Presentation Contents – an Overview of the Textbook . . .

“Designing Controls for the Process Industries” was conceived to address these deficiencies in the currently available literature. The goal is to completely transform chemical engineering process control and process dynamics education to focus on those aspects that are most important for process engineering in the 21st century.

Instead of starting with the controller, the book starts with the process and then moves on to how basic regulatory control schemes can be designed to achieve the process’ objectives while maintaining stable operations. Without a deep understanding of the process itself, the power of the modern plant automation system cannot be fully enabled.

As much as possible, I have tried to follow the International Society for Automation’s (ISA) guidelines for process control and instrumentation documentation. Some adjustments to the ISA guidelines were made where these improved the clarity of the concepts presented in the text. Most importantly, all of the process control schemes assume that field signals will be converted into digital form at the field device and that control will be accomplished in a distributed control system or programmable logic controller module(s).

In addition to continuous control concepts, I have embedded process and control system dynamics into the text with each new concept presented. I have also included sections on batch and semi-batch processes within new concept areas where appropriate. Finally, sections on safety automation are also included within concept areas.

The four most common process control loops - feedback, feedforward, ratio, and cascade - are introduced in Chapter 2 and the application of these techniques for process control schemes for the most common types of unit operations are provided in Chapters 3-6. For the practicing engineer, these chapters may prove to be the most useful for designing new control schemes or to help troubleshoot existing process instabilities. By comparing the schemes in these chapters to an existing situation, the engineer may be able to identify poorly designed control schemes. Modification of poorly designed control schemes may be an easy and cost effective way to solve process instability problems. This is often a better approach than to try to “tune” your way out of a problem.

More advanced and less commonly used regulatory control options are presented in Chapter 7 such as override, allocation, and split range controllers. These techniques provide additional ways to increase the overall safety, stability, and efficiency for many process applications.

Chapter 8 introduces the theory behind the most common types of controllers used in the process industries. For those instructors that prefer to start with a “what’s inside the box” approach, you might want to go through Chapters 1 and 2, and then jump to Chapter 8 prior to Chapters 3-7. For those instructors who are uncomfortable making a complete transition from the older course formats to that presented in this text, Appendix A provides content on how to solve simple linear ODEs using Laplace transforms while Appendix B provides information on PID controller tuning.

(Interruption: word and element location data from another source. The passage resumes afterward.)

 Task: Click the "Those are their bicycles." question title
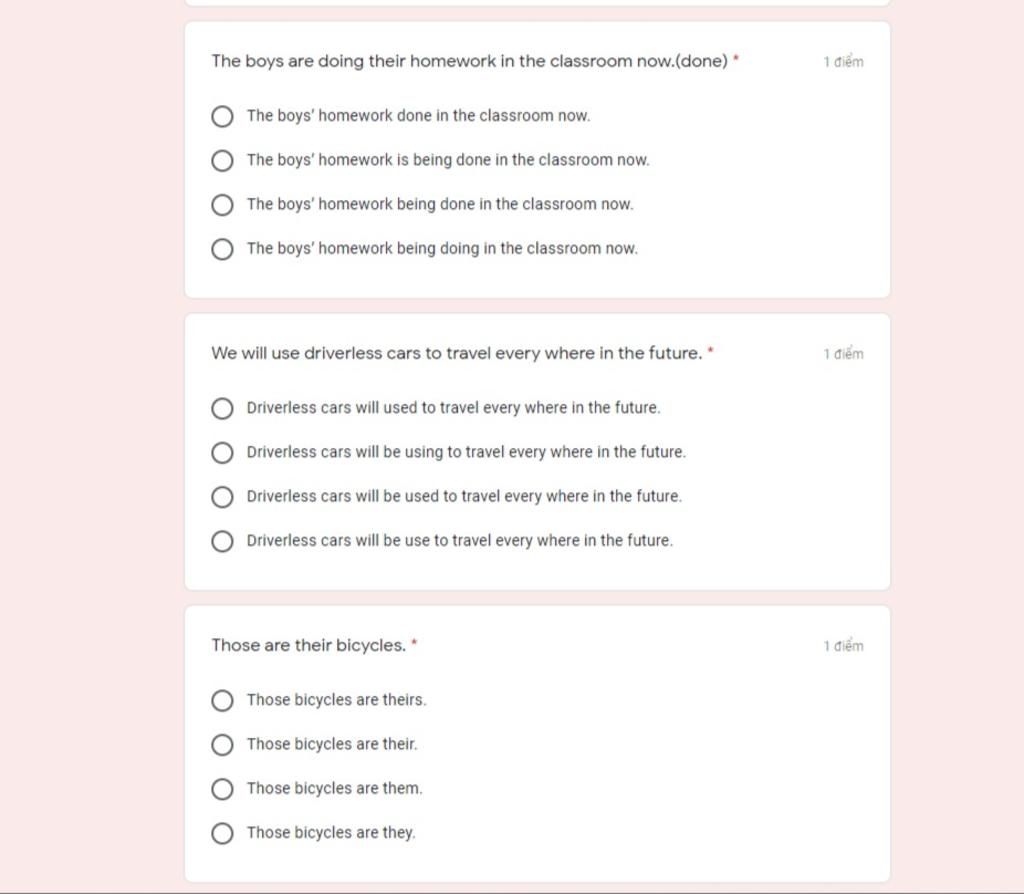pyautogui.click(x=308, y=645)
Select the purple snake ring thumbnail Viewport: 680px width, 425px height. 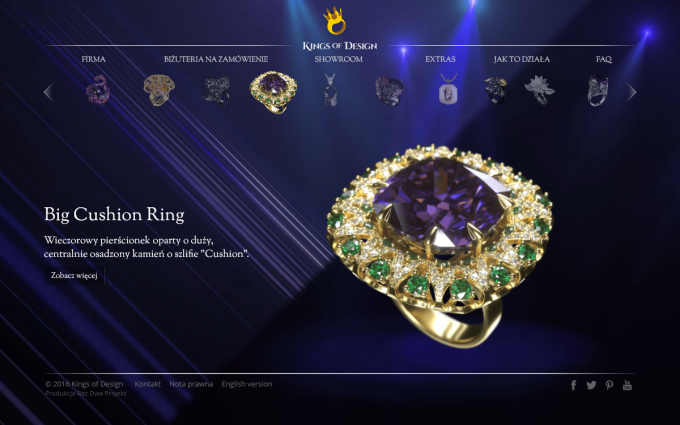[x=98, y=90]
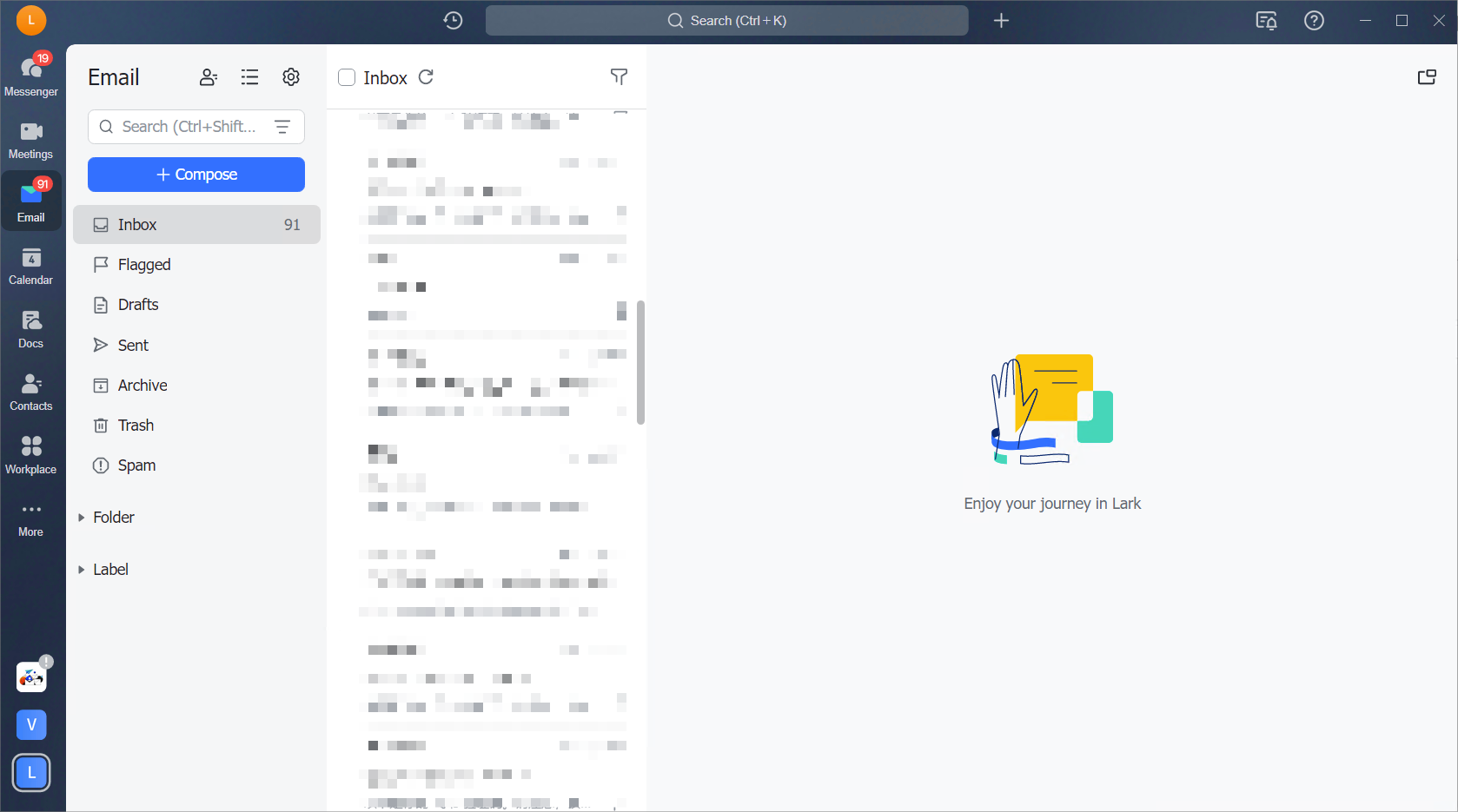Screen dimensions: 1458x812
Task: Open the email settings gear
Action: click(x=291, y=77)
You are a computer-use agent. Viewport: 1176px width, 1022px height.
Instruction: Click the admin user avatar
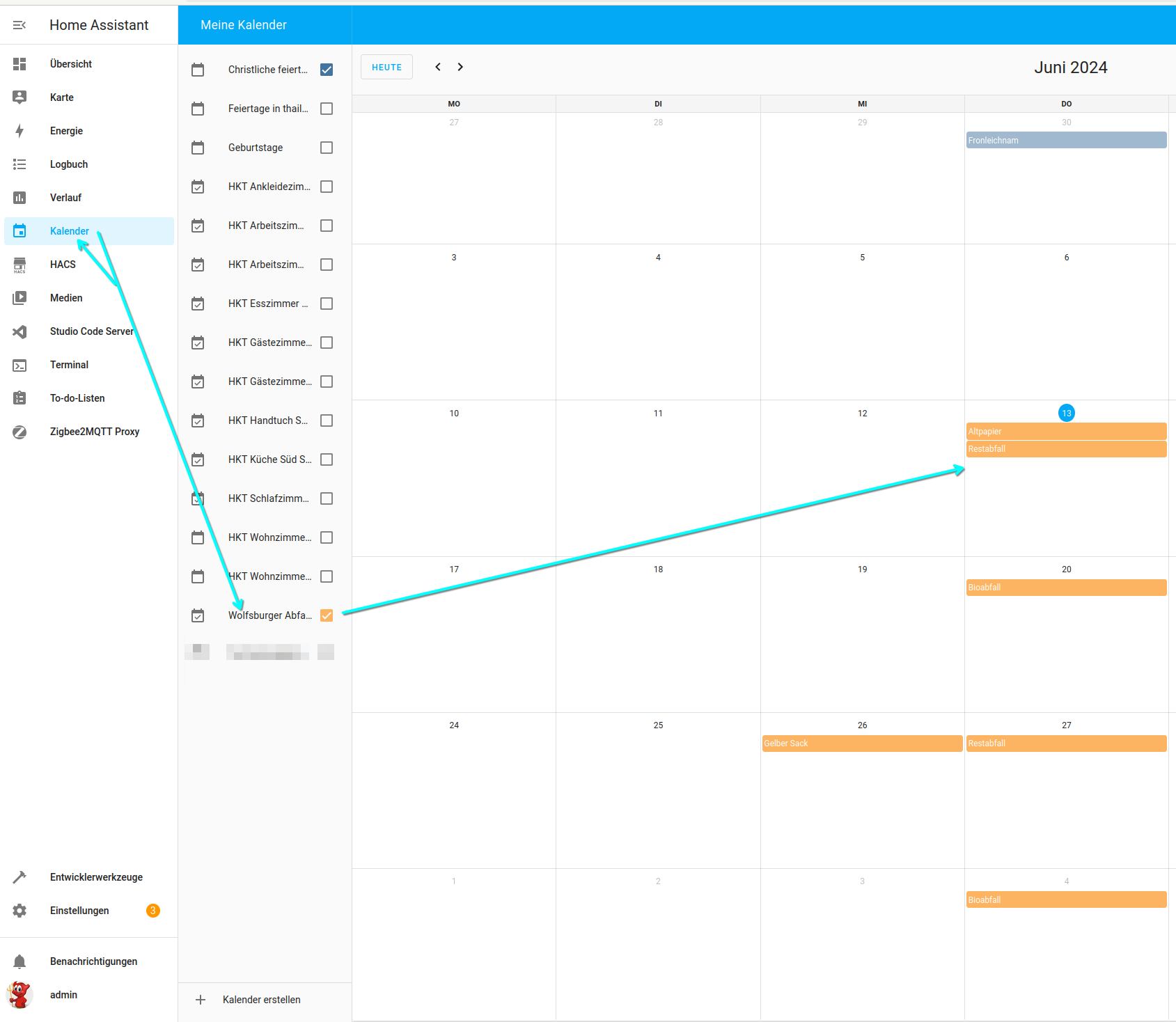coord(19,995)
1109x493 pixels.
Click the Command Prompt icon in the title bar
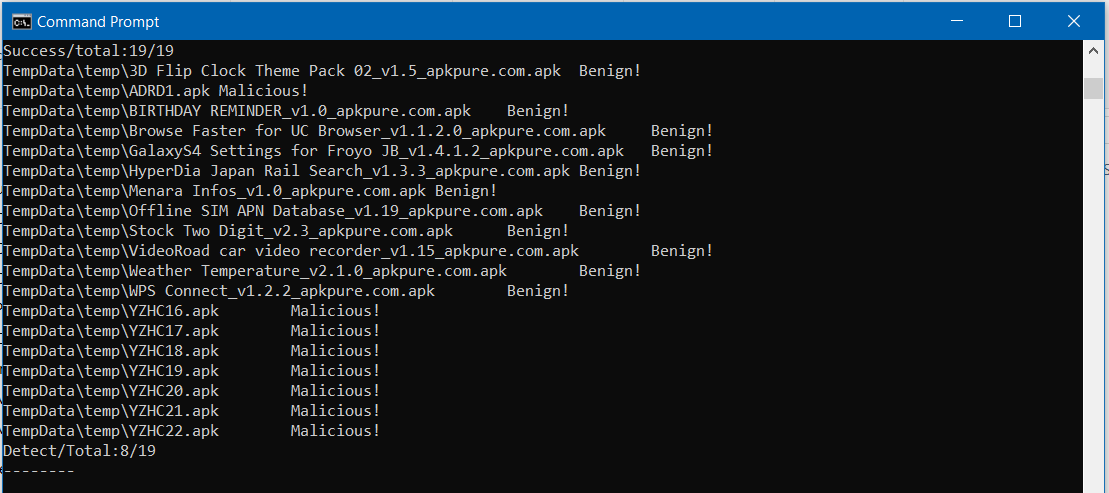(20, 21)
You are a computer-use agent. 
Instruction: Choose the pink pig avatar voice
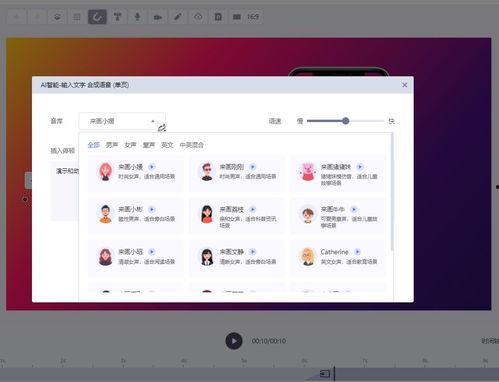[338, 173]
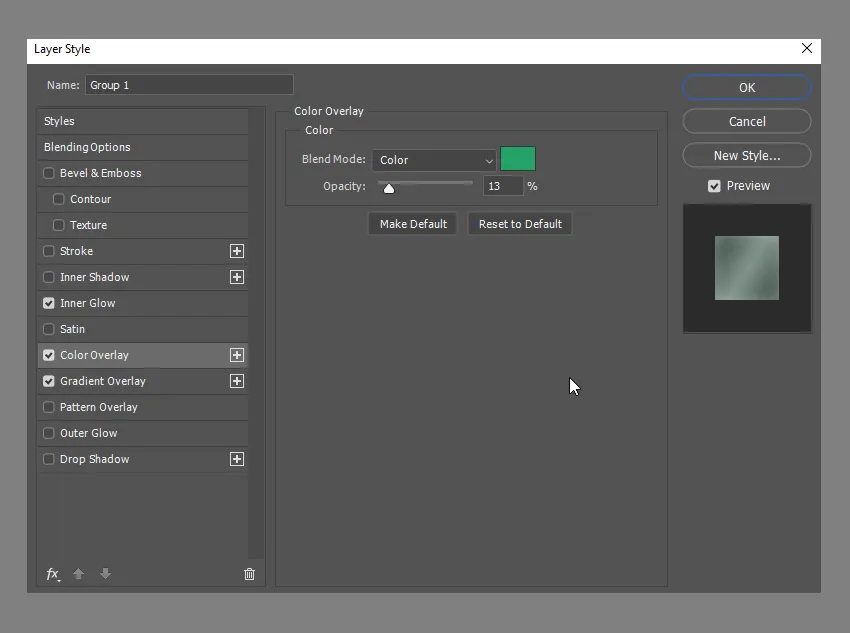The image size is (850, 633).
Task: Open the Blend Mode dropdown
Action: pyautogui.click(x=434, y=160)
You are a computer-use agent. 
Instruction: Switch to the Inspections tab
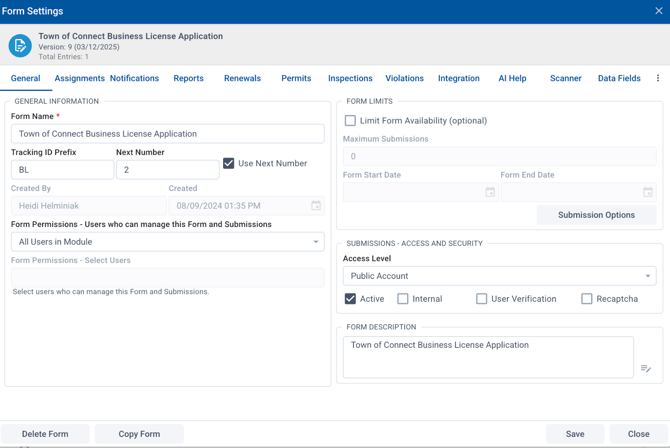(350, 78)
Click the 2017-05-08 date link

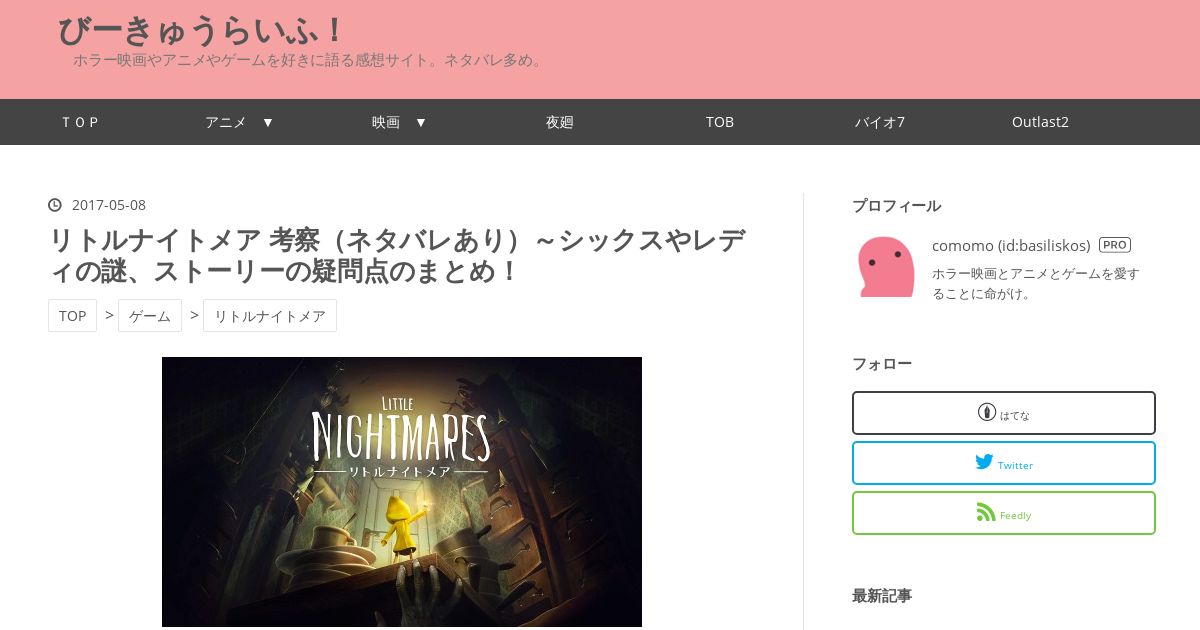point(109,205)
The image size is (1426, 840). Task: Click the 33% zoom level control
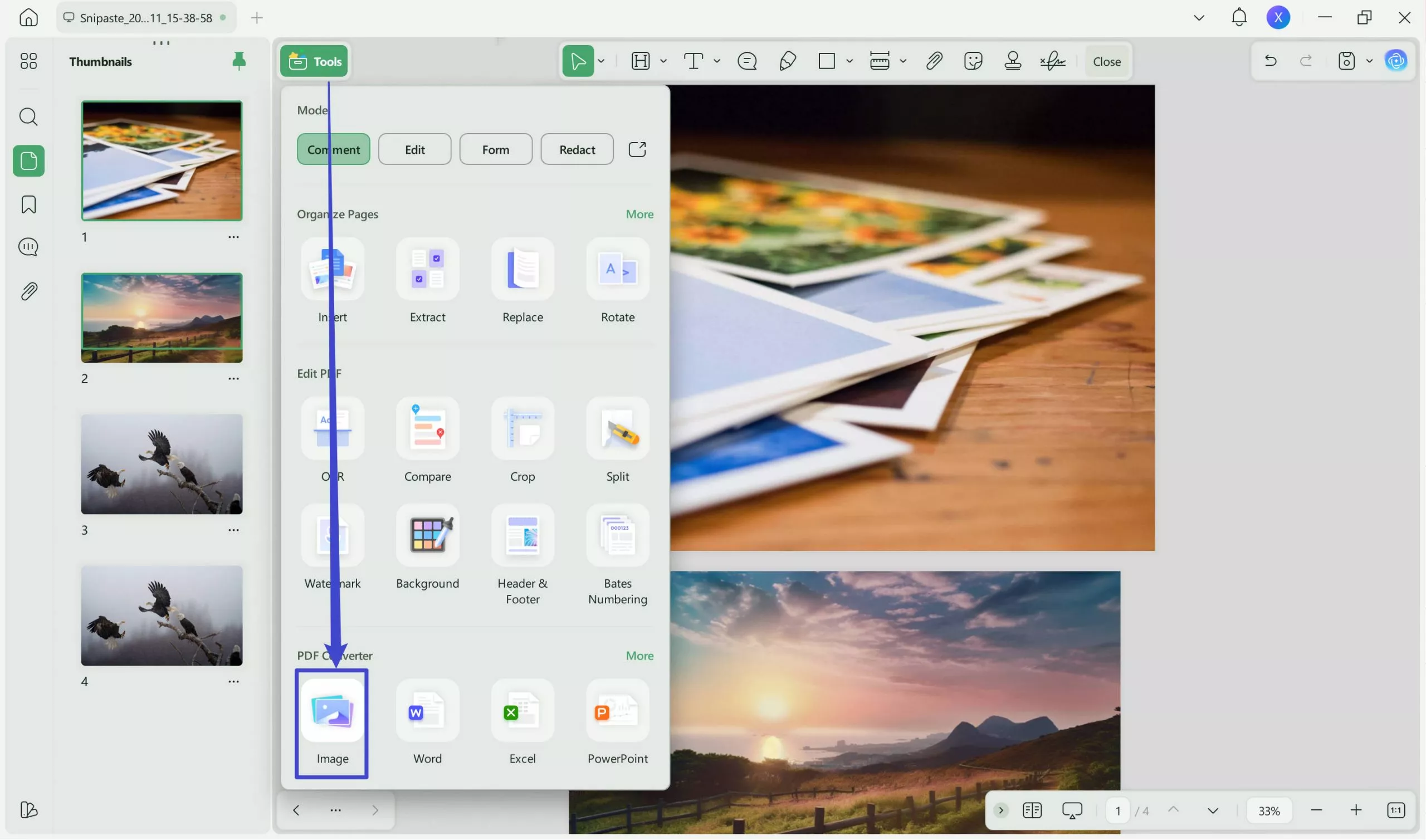click(x=1269, y=810)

Chapters 9-12 provide various additional plant automation-related subjects. An instructor in a one semester course is unlikely to be able to use all of this material, but has the opportunity to emphasize those aspects that they feel are most important. Personally, I use Chapters 9 and 10. I then use Chapter 11 in a capstone design course. Chapter 12 is probably more appropriate for a graduate level class in process dynamic modeling or as part of an advanced transport phenomena course. However instructors who want to emphasize process modeling in their course may wish to use this material.